Stored data:
▼▼▼

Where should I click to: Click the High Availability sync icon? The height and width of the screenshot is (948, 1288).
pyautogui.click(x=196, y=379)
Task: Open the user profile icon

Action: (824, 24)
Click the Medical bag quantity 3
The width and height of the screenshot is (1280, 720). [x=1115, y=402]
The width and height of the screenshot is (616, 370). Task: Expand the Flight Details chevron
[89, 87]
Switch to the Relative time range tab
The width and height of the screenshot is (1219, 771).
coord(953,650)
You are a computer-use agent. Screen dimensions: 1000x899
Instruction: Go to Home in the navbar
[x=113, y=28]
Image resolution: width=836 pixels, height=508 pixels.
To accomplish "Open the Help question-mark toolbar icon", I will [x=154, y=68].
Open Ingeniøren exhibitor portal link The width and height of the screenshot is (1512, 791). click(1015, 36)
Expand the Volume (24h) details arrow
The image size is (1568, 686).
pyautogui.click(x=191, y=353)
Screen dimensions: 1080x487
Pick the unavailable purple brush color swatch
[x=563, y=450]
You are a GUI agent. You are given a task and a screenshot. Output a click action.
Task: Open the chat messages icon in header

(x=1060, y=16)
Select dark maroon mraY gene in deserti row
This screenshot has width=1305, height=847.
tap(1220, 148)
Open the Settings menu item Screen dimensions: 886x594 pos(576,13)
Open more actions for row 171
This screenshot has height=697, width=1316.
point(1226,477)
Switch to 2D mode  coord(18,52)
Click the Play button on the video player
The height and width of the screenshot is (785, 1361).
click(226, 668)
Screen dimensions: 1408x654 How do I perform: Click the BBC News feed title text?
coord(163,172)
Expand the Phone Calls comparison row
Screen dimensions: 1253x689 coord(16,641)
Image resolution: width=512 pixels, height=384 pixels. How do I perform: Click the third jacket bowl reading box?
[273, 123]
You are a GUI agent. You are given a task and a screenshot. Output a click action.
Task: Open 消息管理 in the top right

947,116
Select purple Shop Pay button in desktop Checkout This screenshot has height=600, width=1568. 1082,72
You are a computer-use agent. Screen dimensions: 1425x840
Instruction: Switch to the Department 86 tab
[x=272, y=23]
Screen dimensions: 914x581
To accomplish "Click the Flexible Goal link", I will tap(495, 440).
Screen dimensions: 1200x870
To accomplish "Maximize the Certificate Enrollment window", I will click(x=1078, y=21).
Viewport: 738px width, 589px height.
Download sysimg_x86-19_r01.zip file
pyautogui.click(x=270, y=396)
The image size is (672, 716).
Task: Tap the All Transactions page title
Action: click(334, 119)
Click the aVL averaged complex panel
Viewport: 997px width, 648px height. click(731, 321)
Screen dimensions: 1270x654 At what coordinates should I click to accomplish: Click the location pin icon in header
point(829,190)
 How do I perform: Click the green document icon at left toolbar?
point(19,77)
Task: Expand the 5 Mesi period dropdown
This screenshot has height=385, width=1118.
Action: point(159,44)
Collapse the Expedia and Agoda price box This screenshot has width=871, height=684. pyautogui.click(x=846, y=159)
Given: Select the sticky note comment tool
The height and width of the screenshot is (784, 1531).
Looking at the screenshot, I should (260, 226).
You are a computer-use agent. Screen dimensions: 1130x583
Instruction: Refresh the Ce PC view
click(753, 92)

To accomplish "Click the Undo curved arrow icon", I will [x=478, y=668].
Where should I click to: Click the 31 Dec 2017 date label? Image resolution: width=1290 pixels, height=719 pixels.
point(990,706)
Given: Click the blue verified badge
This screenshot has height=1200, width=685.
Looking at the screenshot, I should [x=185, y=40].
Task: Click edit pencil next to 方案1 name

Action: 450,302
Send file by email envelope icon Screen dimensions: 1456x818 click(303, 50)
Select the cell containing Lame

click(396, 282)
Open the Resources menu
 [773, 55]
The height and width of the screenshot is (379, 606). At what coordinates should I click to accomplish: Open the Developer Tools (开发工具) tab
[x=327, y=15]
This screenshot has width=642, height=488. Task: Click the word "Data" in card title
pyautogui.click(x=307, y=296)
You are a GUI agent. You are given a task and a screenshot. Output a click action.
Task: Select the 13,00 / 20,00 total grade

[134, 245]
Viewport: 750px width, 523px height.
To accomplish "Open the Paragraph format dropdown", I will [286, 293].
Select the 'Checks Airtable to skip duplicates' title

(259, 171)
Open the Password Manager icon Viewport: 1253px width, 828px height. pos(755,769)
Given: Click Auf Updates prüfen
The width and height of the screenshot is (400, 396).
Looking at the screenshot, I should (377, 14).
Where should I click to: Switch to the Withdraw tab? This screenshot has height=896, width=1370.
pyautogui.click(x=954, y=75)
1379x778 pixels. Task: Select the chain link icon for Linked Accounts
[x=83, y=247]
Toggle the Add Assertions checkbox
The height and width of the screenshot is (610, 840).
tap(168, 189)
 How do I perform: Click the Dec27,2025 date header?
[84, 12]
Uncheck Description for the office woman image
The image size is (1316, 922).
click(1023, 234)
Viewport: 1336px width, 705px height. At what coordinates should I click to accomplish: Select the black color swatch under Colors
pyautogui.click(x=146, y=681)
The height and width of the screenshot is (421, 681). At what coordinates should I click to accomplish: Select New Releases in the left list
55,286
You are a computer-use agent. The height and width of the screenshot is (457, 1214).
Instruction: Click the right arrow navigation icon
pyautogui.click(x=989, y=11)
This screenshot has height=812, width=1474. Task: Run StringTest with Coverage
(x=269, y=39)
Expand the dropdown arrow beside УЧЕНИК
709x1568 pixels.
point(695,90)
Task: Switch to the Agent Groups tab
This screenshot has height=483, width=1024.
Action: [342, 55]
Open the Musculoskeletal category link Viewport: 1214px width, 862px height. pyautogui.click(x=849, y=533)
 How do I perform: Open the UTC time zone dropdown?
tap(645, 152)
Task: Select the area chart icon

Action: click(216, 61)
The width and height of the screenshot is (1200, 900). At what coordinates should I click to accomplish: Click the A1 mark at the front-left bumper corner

▲▲▲

ACTIVITY: Your answer should consist only of the lines from the one with "This screenshot has height=812, width=1474." through the last line of the entries above, retyped exactly.

WRITTEN REPLY:
This screenshot has height=812, width=1474. Task: Run StringTest with Coverage
(x=269, y=39)
Expand the dropdown arrow beside УЧЕНИК
709x1568 pixels.
point(695,90)
Task: Switch to the Agent Groups tab
This screenshot has height=483, width=1024.
Action: [342, 55]
Open the Musculoskeletal category link Viewport: 1214px width, 862px height. pyautogui.click(x=849, y=533)
 How do I perform: Open the UTC time zone dropdown?
tap(645, 152)
Task: Select the area chart icon

Action: click(216, 61)
The width and height of the screenshot is (1200, 900). At what coordinates should I click to accomplish: Click the A1 mark at the front-left bumper corner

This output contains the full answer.